Blog different sex drives Intimacy and Sex Relationships sexual incompatibility  In Lover’s Lane with Different Sex Drives?

In Lover’s Lane with Different Sex Drives?

Blog different sex drives Intimacy and Sex Relationships sexual incompatibility  In Lover’s Lane with Different Sex Drives?

Couples therapist, Rachel Moheban-Wachtel examines the common problem of a strong relationship but differing sex drives – and what you can do to combat sexual incompatibility.

While in couples therapy, something that I find myself dealing with quite a bit is the sexual incompatibility that oftentimes occurs between a husband and wife. As a matter of fact, according to many statistics, sexless marriages are something that’s considered to be an epidemic with more than 40 million couples  currently not engaging in sex on a regular basis.

It’s unfortunate because there are actually many health benefits that are directly attributed to having an active sex life. Sex helps to improve your immune system, lower your blood pressure, reduce stress, burn calories and ironically enough, it also helps to boost your libido.

So what do you do if you have a great relationship outside of the bedroom, but inside it just seems like the two of you are sexually incompatible? While in marriage counseling, here are some of the tips that I offer as a way for couples to remain in lovers lane, even if they happen to have different sex drives.

Talk about it. When you’re in a committed relationship with someone, sex is like the “icing” while intimacy is the “cake”. In other words, it’s not just about sharing your physical being with someone but also your thoughts and emotions too. If you feel like there are issues inside of the bedroom, talk about it with your partner. Even in just sharing your feelings, it will bring the two of your closer together.

Familiarize yourself with one another’s schedules. You’d be surprised how many couples have challenges when it comes to sex simply because they have different “sex schedules”. While one might want to engage first thing in the morning, the other might prefer having sex at night. Some of the relationship advice that I offer is that it’s all about compromise, even when it comes to the sexual part of your union. It can definitely work to your advantage to figure out what one another’s sex schedules are and then both be willing to make accommodate the other from time to time.

Don’t forget about foreplay. This is something that’s especially important for men to remember. Although it can literally take a man under a minute to get aroused, a woman often needs a lot more time than that. One way to get her in the mood is to incorporate foreplay—and not just when you’re in bed. Call her at work to tell her that you love her. Snuggle up with her while you’re watching television. Give her a massage without (immediately) expecting anything in return. These kinds of things will make her feel safe and secure within the relationship and as a result, more open to being more physically intimate with you (and more often too!).

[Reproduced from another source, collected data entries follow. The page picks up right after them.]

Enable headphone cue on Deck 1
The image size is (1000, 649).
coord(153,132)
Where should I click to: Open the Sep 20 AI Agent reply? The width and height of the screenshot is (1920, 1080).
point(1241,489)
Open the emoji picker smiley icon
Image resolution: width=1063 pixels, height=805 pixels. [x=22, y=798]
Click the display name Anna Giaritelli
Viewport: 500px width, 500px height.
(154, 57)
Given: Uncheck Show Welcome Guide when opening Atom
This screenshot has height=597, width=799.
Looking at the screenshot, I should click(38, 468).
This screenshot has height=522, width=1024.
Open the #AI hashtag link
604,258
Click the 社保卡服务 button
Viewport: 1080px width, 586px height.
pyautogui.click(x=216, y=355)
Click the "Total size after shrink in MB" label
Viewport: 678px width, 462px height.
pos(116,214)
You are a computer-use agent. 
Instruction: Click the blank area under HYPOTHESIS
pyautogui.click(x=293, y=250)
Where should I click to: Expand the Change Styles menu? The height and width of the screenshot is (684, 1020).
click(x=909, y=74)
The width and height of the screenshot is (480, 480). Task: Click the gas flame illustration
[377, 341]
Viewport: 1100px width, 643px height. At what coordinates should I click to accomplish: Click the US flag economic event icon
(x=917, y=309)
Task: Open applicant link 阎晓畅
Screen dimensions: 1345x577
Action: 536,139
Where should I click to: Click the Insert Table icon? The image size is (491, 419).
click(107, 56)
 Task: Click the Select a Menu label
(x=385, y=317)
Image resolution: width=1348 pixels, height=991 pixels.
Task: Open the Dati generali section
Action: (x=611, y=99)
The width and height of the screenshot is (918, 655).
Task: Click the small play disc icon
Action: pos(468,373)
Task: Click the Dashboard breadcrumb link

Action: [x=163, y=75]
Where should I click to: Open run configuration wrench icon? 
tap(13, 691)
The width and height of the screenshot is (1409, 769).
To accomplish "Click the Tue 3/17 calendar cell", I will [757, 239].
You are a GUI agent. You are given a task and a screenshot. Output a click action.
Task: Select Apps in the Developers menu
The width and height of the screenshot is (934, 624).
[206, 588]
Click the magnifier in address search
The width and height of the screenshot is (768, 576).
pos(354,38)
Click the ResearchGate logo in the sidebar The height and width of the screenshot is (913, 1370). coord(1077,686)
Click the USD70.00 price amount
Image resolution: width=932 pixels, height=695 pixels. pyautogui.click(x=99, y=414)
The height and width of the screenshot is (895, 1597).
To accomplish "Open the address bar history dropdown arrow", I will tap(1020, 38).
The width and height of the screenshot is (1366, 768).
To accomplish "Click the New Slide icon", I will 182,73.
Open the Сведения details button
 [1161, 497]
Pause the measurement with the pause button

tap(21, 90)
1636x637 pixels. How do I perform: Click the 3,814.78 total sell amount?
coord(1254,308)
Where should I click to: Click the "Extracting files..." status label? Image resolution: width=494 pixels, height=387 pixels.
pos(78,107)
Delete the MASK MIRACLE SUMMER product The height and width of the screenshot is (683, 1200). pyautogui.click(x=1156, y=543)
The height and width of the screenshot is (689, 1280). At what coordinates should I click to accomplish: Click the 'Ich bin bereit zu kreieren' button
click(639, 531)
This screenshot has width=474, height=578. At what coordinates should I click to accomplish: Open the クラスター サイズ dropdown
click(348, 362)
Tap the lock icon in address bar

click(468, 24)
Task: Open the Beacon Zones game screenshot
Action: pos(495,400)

Let them down “easy”. This is something that the women need to keep in mind. No one likes to feel rejected. So even if your husband does approach you for sex and you’re not in the mood, be careful with your delivery. Rather than sighing and saying “Not tonight” or rolling your eyes and asking “Didn’t we just do it a few days ago?” opt instead for “I’m kind of tired right now. Is it OK if we wait until morning?” It gives you time to rev up your engine and something for him to look forward to.

Take the pressure off. Above all else, remember that sex is to be an enjoyable experience. This means that it’s not about comparing yourself to what the media says you should be doing but striving to figure out your own “rhythm”. For some, that will be having sex a few times per week. For others, less. But remember that what goes on (or doesn’t go on) in your bedroom often speaks to how you are communicating in general and communication is vital to healthy relationships. Definitely don’t pressure one another to have sex but do be open to having a healthy sexual relationship. It’s something that you both deserve.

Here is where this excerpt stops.